Ça discute de choses et d'autres et donc évidemment, ça débouche une bouteille de pif —car comme disent si justement mesdames: "tous les prétesques sont bons pour".
À un moment, le paysan demande au fils ce qu'il devient. Le jeune explique qu'il vient de passer son bac, et qu'il l'a eu.
— "Ah ben c'est bien, ça, mon gars, le bac. C'est bien."
— "Oui, c'est bien. Mais en même temps, le bac, c'est pas une fin en soi. C'est juste une clef pour ouvrir des portes, une marche qui mène à un autre palier plus spécialisé.", ce genre de laïus distancié qu'il répond le jeune à son gros coupeur de bûches de voisin.
Tronche goguenarde, le paysan se retourne vers le père et dit en rigolant:
— "Hé ben! L'a même pas 2o ans ton fils et il parle déjà comme un technocrate, dis donc.
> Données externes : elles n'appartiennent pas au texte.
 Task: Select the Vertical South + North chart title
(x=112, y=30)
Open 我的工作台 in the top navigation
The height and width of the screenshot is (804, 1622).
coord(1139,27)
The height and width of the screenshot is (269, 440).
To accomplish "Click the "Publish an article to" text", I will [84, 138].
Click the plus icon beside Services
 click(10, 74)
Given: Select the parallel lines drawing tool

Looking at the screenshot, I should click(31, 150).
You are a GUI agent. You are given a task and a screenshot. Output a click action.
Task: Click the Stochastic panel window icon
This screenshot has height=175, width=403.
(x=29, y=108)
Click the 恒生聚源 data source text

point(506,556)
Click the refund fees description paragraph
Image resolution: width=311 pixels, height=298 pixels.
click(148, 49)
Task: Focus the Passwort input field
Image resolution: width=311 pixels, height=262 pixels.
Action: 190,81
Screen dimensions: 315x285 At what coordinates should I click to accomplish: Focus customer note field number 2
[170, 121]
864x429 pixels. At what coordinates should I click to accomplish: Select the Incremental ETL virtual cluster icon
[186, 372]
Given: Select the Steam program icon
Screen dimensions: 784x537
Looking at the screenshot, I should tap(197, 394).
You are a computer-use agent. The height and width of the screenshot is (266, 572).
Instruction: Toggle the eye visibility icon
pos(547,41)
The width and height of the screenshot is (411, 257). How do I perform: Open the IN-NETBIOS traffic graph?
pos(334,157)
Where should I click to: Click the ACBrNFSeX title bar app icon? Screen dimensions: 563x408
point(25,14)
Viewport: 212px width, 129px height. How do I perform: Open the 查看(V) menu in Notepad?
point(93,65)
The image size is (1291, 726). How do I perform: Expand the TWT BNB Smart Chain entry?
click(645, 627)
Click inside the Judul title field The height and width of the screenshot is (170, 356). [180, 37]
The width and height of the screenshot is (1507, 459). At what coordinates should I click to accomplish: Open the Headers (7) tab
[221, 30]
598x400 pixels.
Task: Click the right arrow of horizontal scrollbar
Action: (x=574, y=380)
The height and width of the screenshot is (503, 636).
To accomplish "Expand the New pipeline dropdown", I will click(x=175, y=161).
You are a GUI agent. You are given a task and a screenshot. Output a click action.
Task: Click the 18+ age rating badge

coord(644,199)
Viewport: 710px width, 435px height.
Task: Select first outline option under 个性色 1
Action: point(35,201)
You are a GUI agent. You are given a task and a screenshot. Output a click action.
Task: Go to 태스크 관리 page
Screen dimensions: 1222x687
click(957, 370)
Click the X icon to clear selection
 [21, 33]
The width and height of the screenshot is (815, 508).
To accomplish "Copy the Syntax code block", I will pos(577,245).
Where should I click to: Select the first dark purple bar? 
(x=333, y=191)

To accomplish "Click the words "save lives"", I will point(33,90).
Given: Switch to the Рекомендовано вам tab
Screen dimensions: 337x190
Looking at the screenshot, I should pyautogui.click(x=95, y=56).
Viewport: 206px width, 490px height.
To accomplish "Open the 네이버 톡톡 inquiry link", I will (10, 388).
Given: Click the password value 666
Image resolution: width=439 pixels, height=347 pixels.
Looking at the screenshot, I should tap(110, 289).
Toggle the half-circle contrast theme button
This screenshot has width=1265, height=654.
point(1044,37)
Parti comme ça, dans 1o ans il nous fera des lois sur comment qu'on doit labourer..."
D'autant plus vexé le jeune que son paternel se marrait encore plus que le paysan... qui l'a achevé d'un:
— "Ben mon gars, j'espère pour toi qu'avec les filles t'es plus... pragmatique!"
Carbonisé près du tallus le diplômé tout neuf, une situation in-re-mon-tab', le genre de bad trip où chaque mot en plus aggrave ton cas... alors plus bouger, plus rien dire, encaisser plus ou moins stoïque, finir son verre... et le blanc-bec c'est pas son père qui allait le sortir de là vu comment il se bidonnait en remplissant les godets —solidarité entre les générations, tu parles... tu ne perds rien pour attendre la maison de retraite, l'ancêtre.
"Pragmatique avec les filles", le jeune corniaud évidemment englaisé dans des interminables histoires sentimentales de son âge n'avait plus qu'à subir les sarcasmes des vieux baudets en se drapant dans ce qu'il pouvait lui rester de dignité, maudissant en interne ces deux enflés, jurant mais un peu tard qu'on ne l'y reprendrait plus, ruminant des conneries apaisantes genre "ce qui ne te tue pas te renforce, Petit Scarabée" et autres "bave du crapeau, blanche colombe" —des pensées profondes qui ne coûtent pas cher et qui ne rapportent pas lourd, mais bon, on fait ce qu'on peut avec ce qu'on trouve sous la main au moment où l’eau monte un peu trop dans les cales, hein. Ah bon sang, quel sale moment à la con, ah oui, car évidemment, cette histoire édifiante est lamentablement autobiographique, et si les deux vieux l'ont oubliée depuis belle burne, moi, tant d’années plus tard je m'en rappelle mieux que de ce que j'ai pu bricoler la semaine dernière.
Y'a pas que les voyages qui forment la jeunesse, bordel de merde.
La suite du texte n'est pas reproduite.